Meowth ex SIR (#121) at approximately USD $207.70 (~SGD $266). Mega Zygarde ex MHR (#124) at USD $171.61 (~SGD $220) is second despite being the rarest card in the set. Mega Zygarde ex SIR (#120) at USD $94.26 (~SGD $121) is third.

What is the cheapest SIR in Perfect Order?

Jacinthe (#122) at USD $32.26 (~SGD $41) is currently the lowest-value SIR in the set. This is a relatively high floor compared to many sets where the cheapest SIR sits at $15–$20.

How many SIRs are in Perfect Order?

6 Special Illustration Rares (#118–123) plus 1 Mega Hyper Rare (#124), for 7 premium rarity cards total.

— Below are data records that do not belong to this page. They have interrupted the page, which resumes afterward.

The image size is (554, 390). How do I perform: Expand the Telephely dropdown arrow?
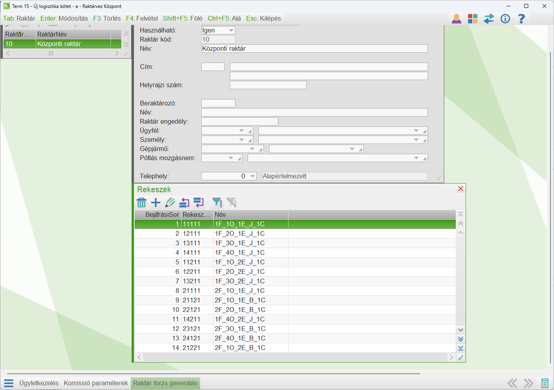252,176
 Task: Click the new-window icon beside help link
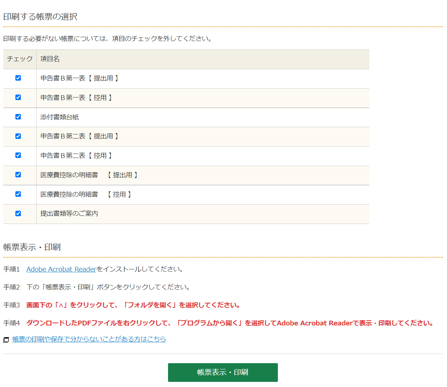click(6, 340)

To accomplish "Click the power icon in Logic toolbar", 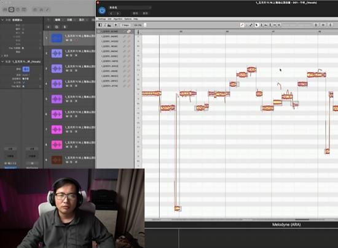I will [x=12, y=9].
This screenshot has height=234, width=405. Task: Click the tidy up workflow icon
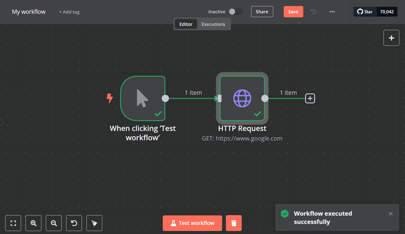click(94, 223)
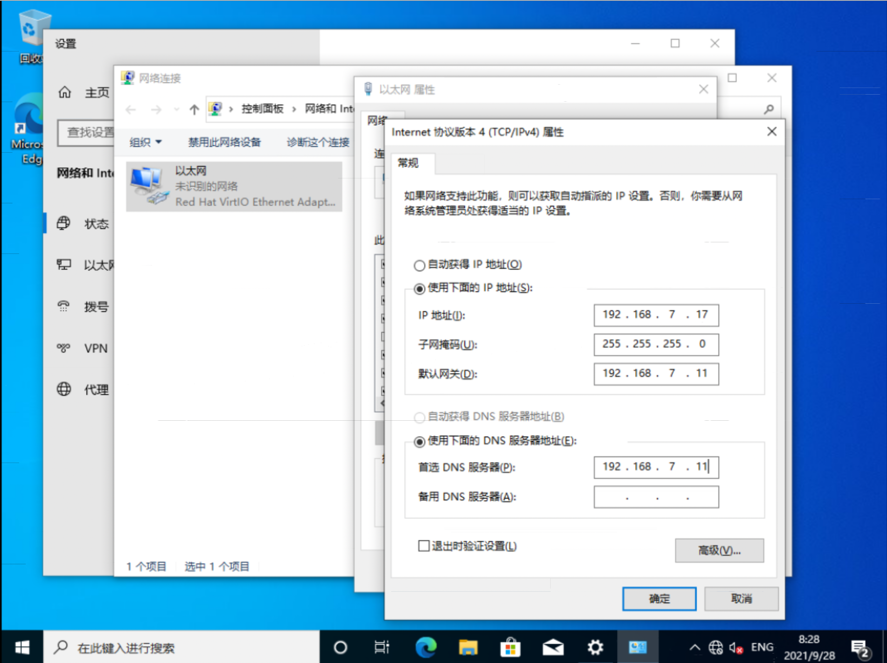The height and width of the screenshot is (663, 887).
Task: Select 使用下面的 DNS 服务器地址 radio button
Action: coord(419,441)
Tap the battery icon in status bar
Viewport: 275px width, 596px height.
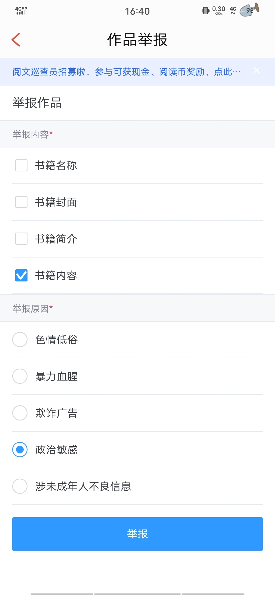[249, 10]
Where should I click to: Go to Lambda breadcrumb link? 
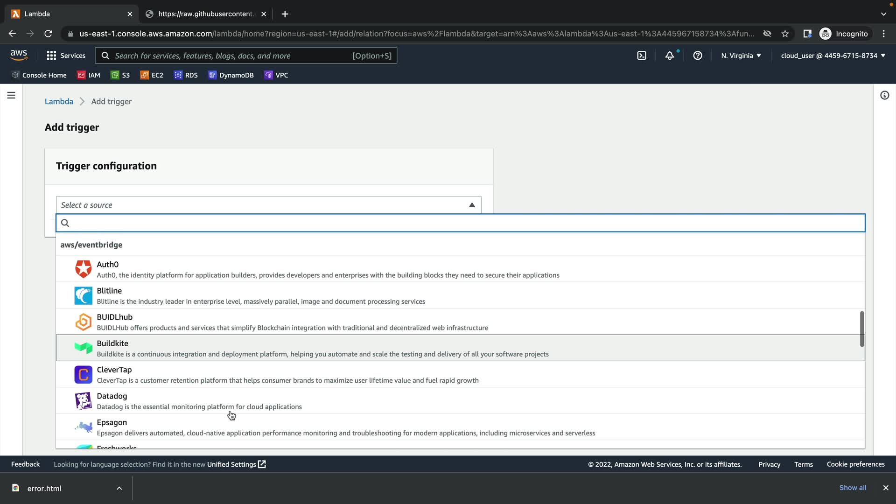(x=59, y=101)
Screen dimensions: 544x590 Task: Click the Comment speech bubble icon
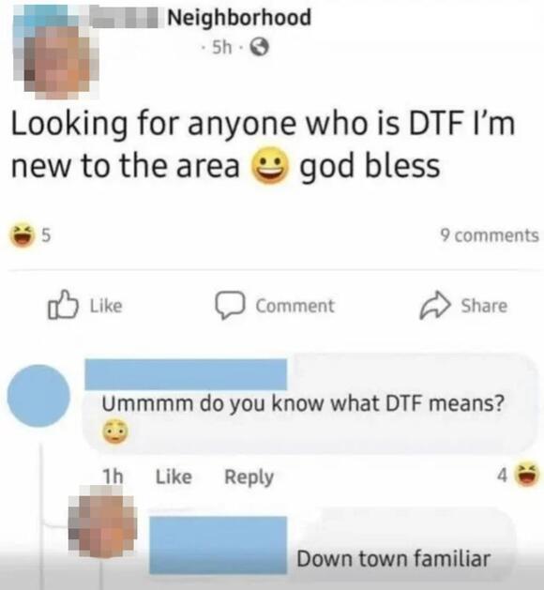(x=230, y=305)
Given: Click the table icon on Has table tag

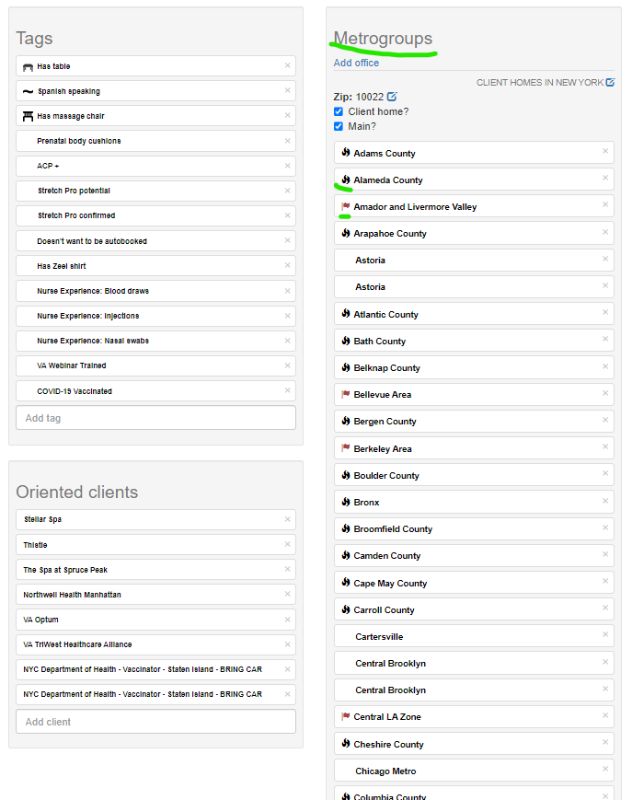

This is a smaller SIR pool than most SV-era sets.

Are the URs in Perfect Order worth pulling?

Significantly more so than in most sets. The UR pool averages $7.73 USD — cards like Meowth ex (#107) at $21.50, Poké Pad (#113) at $14.31, and Mega Starmie ex (#102) at $13.98 are meaningful pulls. The UR slot contributes $0.64 EV per pack, which is nearly as much as the IR slot in some other sets.

When should I expect Perfect Order SIR prices to drop?

Meowth ex SIR is the main candidate for correction — at $207 it is priced significantly above all other SIRs in the set. As more product is opened and supply catches up with demand, a 30–50% correction to the $100–$140 range is plausible over the next 3–6 months. The other SIRs ($73–$94) are more stable, trading closer together and backed by multiple popular Pokemon.

Disclaimer: All card prices are from PriceCharting market data (USD) as of May 2026 and will change. SGD equivalents use an approximate 1.28 exchange rate (May 2026). Pull rates are community estimates from approximately 3,500 pack openings; The Pokémon Company does not publish official pull rates. Monte Carlo results use 100,000 simulated openings. This is not financial advice. Verify current prices on tcgTalk or Carousell before making any buying or selling decisions.